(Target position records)
•••••
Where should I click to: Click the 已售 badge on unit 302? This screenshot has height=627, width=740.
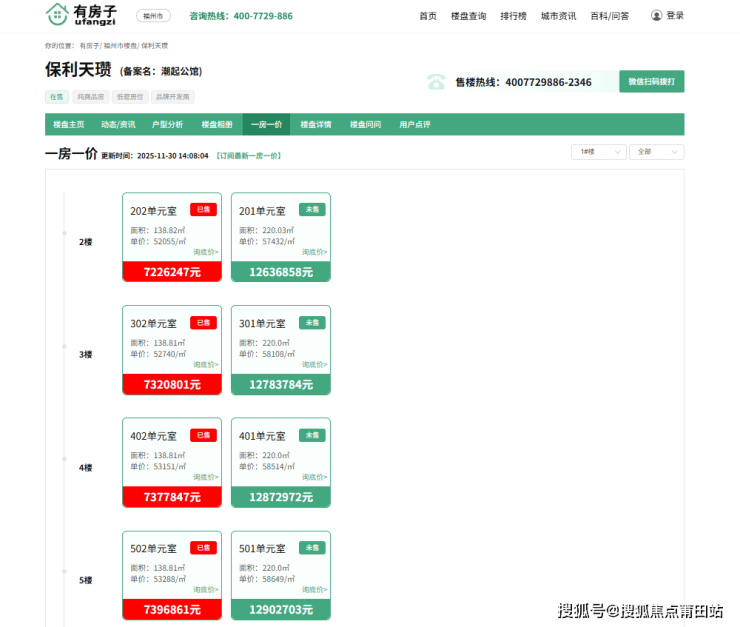click(x=203, y=323)
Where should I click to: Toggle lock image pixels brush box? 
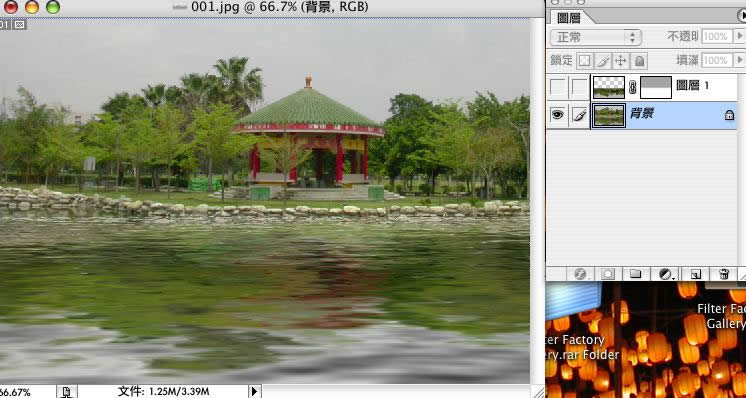pos(603,61)
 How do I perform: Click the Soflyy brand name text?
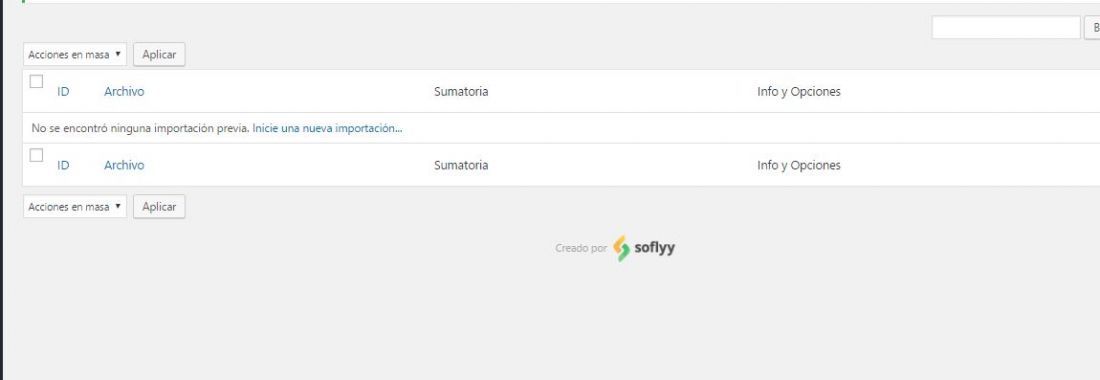click(655, 247)
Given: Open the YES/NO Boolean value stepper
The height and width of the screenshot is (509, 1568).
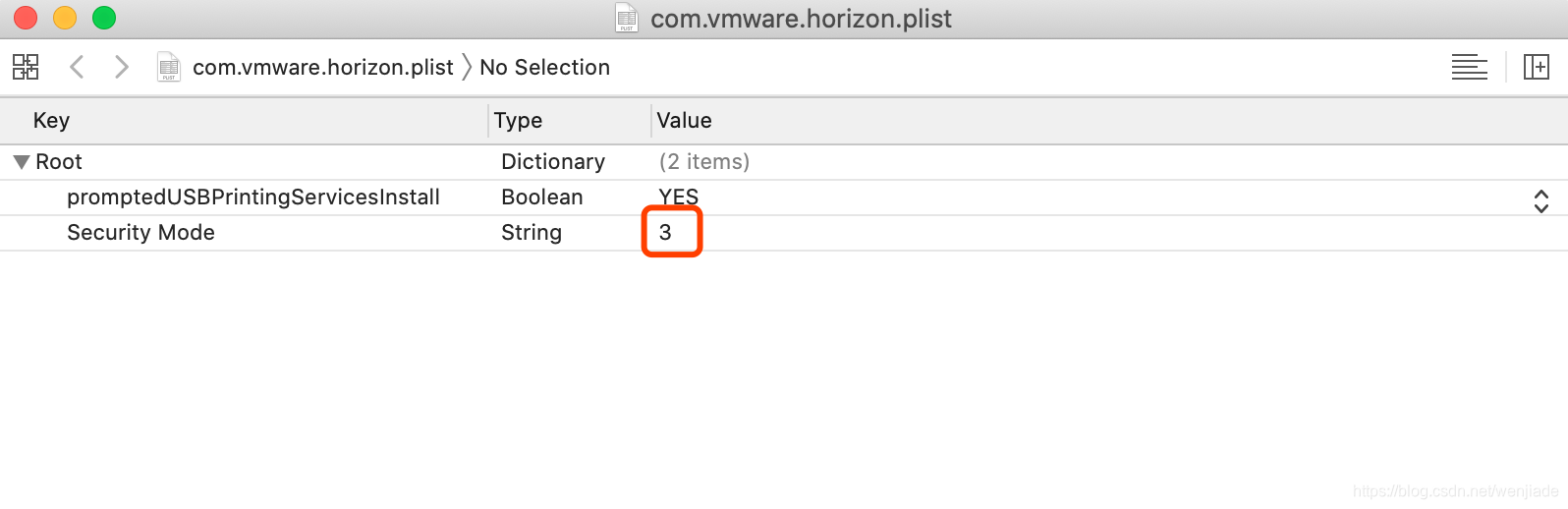Looking at the screenshot, I should [1540, 201].
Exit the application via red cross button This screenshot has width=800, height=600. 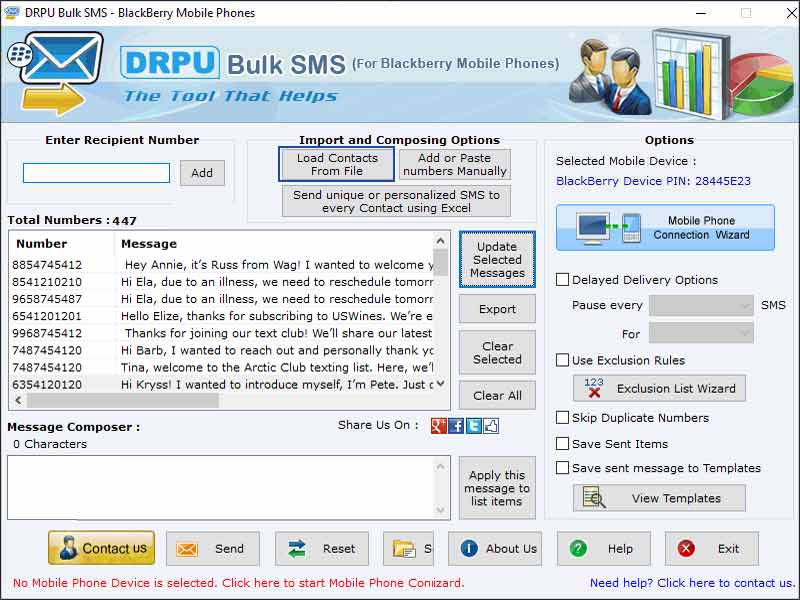711,548
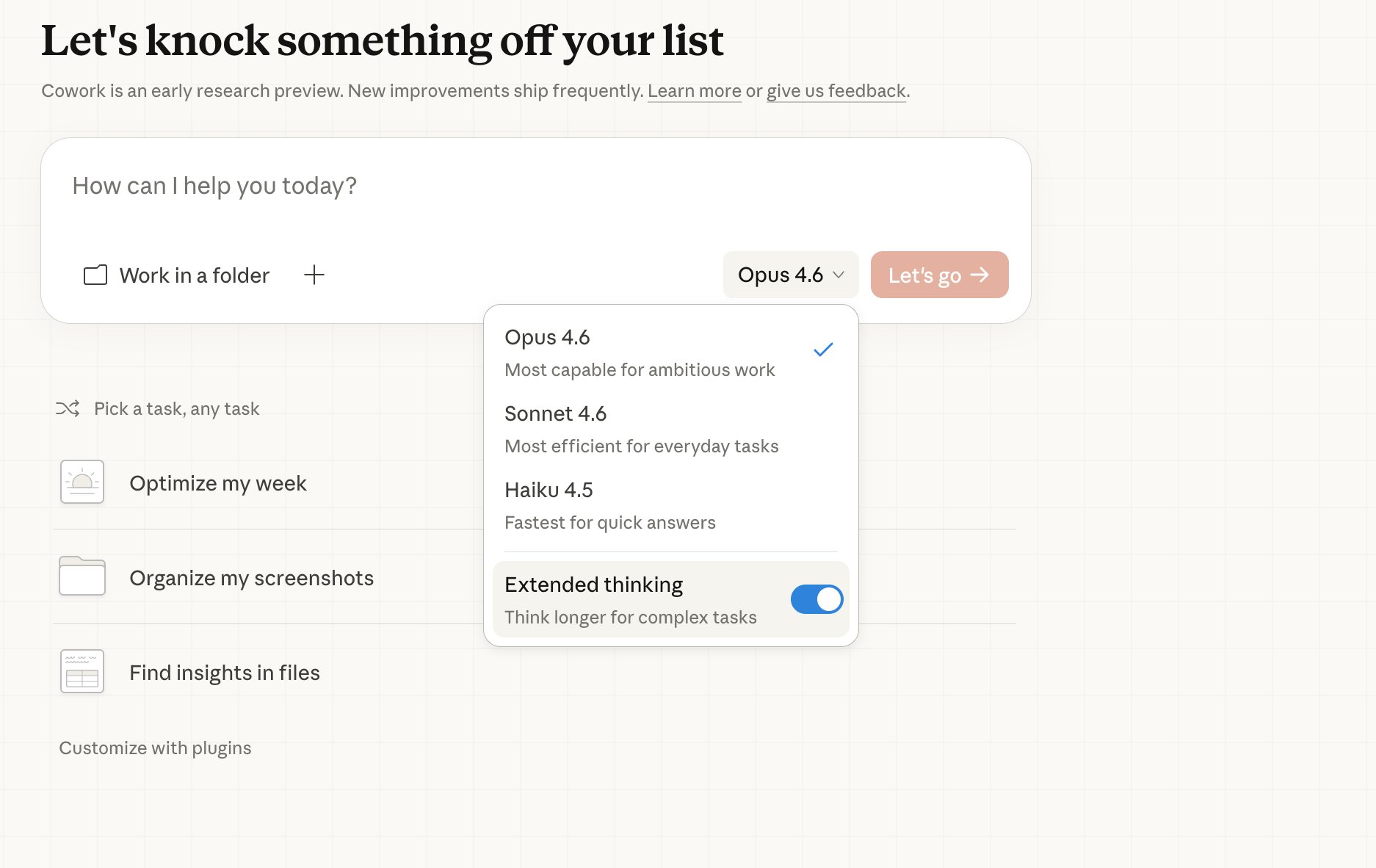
•••••
:: Task ::
Pick out each row above that contains the word "Where" and copy those rows in full.

:: Task solution ::
Where should I click to: Click the 已售 badge on unit 302? This screenshot has height=627, width=740.
Where should I click to: Toggle lock image pixels brush box? 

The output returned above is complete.